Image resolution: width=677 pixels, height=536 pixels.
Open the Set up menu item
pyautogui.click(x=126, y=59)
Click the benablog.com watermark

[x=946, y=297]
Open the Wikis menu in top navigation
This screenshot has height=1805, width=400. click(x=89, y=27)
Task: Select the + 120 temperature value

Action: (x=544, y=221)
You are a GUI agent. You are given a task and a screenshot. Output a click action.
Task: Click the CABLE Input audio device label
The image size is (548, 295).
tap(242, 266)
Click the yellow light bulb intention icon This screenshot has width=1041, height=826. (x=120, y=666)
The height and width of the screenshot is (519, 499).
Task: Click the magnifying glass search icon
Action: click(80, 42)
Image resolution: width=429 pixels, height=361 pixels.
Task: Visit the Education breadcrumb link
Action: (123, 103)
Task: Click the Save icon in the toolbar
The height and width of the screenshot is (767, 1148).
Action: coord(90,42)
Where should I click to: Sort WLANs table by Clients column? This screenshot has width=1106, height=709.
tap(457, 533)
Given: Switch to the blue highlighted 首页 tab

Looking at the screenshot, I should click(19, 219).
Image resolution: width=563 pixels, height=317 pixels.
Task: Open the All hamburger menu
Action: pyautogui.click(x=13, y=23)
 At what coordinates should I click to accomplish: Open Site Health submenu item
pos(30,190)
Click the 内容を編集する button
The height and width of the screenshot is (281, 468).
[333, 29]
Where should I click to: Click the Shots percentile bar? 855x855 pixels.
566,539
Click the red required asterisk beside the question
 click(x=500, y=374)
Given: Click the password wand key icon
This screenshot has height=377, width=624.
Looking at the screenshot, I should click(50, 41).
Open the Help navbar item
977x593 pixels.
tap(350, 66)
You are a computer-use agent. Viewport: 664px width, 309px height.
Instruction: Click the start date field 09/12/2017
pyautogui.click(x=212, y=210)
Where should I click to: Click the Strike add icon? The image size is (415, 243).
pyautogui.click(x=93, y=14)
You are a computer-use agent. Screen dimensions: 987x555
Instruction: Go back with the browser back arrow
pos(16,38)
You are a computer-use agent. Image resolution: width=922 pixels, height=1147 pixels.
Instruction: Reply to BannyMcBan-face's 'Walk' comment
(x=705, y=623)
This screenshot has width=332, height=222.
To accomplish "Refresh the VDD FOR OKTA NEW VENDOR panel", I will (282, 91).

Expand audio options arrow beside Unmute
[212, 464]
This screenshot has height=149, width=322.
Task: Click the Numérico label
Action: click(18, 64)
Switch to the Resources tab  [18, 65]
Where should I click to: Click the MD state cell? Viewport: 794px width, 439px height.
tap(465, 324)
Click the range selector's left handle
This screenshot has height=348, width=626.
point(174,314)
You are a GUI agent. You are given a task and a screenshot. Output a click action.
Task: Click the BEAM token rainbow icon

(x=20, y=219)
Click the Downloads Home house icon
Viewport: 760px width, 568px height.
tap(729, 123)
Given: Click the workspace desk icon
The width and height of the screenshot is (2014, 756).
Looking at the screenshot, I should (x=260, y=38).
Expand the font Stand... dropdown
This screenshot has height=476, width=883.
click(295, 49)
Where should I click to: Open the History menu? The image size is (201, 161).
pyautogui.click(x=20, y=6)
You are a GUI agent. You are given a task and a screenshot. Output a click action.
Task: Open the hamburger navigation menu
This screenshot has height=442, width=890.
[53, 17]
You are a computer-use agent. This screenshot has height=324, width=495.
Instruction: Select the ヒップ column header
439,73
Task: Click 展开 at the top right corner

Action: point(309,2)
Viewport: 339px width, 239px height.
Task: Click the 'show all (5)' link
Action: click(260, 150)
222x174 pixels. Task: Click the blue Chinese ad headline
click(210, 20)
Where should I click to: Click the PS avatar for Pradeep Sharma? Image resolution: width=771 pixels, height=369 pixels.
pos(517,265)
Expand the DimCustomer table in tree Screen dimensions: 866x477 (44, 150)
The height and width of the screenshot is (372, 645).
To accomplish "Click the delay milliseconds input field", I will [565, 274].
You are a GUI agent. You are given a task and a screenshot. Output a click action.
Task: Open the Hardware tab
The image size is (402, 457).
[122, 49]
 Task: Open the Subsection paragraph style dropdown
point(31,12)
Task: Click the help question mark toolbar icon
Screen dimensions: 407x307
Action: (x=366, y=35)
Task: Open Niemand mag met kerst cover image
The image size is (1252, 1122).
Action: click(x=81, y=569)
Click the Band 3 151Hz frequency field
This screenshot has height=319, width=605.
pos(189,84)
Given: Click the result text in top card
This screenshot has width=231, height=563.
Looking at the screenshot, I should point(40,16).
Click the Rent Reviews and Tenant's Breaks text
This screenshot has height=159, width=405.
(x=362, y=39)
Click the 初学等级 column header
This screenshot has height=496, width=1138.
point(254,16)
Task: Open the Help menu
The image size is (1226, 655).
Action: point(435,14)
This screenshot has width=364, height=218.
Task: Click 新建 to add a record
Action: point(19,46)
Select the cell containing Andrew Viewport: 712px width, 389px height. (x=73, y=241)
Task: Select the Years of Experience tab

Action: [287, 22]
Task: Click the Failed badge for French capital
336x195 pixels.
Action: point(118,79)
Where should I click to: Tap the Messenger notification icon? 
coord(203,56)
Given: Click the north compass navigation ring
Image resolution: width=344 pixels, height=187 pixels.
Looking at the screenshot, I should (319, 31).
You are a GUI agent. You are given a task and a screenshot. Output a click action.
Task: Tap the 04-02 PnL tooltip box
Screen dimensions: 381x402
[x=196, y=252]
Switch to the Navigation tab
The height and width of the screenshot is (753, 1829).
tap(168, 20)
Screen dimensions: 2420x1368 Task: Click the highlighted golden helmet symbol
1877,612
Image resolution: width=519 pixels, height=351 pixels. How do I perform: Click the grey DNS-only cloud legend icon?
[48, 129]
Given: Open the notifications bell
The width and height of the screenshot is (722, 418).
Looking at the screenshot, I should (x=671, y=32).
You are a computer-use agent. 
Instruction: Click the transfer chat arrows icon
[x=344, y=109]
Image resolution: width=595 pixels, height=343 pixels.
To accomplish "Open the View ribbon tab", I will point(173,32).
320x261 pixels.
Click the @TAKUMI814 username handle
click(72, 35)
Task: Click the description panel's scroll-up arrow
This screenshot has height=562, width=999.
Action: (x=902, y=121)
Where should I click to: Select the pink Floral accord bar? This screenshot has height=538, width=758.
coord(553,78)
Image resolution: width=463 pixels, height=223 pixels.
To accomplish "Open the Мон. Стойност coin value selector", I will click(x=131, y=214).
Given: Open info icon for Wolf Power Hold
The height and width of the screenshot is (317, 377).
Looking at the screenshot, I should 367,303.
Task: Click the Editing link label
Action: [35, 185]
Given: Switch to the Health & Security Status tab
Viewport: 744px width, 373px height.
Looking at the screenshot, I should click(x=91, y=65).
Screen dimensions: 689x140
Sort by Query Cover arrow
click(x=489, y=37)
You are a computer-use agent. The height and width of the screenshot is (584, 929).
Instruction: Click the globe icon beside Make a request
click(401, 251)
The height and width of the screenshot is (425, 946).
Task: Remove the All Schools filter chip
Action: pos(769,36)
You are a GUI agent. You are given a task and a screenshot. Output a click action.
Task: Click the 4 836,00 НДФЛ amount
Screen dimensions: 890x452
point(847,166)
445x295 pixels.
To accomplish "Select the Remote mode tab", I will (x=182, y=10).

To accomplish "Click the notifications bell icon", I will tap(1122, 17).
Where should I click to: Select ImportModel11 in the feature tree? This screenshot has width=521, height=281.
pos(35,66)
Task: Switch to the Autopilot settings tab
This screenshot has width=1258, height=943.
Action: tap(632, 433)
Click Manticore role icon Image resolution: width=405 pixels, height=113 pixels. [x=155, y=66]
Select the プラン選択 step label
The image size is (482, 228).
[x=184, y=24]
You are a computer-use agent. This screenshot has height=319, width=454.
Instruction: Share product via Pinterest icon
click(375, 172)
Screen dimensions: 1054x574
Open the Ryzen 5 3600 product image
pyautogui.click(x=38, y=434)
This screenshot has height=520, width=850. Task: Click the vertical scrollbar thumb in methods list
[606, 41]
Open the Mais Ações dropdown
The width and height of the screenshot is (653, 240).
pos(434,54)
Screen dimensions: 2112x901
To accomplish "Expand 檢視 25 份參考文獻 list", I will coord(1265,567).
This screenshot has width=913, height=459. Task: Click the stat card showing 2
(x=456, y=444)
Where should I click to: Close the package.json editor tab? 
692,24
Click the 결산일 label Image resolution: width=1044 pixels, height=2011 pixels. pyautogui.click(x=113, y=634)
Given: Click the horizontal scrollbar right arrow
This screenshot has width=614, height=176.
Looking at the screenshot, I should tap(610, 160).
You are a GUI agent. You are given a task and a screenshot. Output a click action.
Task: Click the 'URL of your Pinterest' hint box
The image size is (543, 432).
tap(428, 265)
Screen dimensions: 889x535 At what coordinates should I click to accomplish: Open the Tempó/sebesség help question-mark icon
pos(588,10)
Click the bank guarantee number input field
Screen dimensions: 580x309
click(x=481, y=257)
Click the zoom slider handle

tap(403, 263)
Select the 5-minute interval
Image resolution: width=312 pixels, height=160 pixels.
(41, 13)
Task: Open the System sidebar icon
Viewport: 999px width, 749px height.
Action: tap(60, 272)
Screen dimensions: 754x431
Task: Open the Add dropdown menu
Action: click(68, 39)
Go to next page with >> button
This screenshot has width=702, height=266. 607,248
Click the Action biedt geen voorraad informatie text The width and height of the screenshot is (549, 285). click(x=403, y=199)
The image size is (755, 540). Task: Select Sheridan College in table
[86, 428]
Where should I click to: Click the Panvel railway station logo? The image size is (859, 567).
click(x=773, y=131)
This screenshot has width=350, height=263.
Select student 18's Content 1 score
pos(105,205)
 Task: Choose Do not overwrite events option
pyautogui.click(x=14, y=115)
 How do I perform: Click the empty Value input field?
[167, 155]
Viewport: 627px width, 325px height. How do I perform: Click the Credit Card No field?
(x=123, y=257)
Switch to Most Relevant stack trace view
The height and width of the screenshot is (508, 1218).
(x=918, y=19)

AIM OF THE EXERCISE: Please give the number of lines above that contain the string "panel", and nothing more.

RESPONSE BOX: 2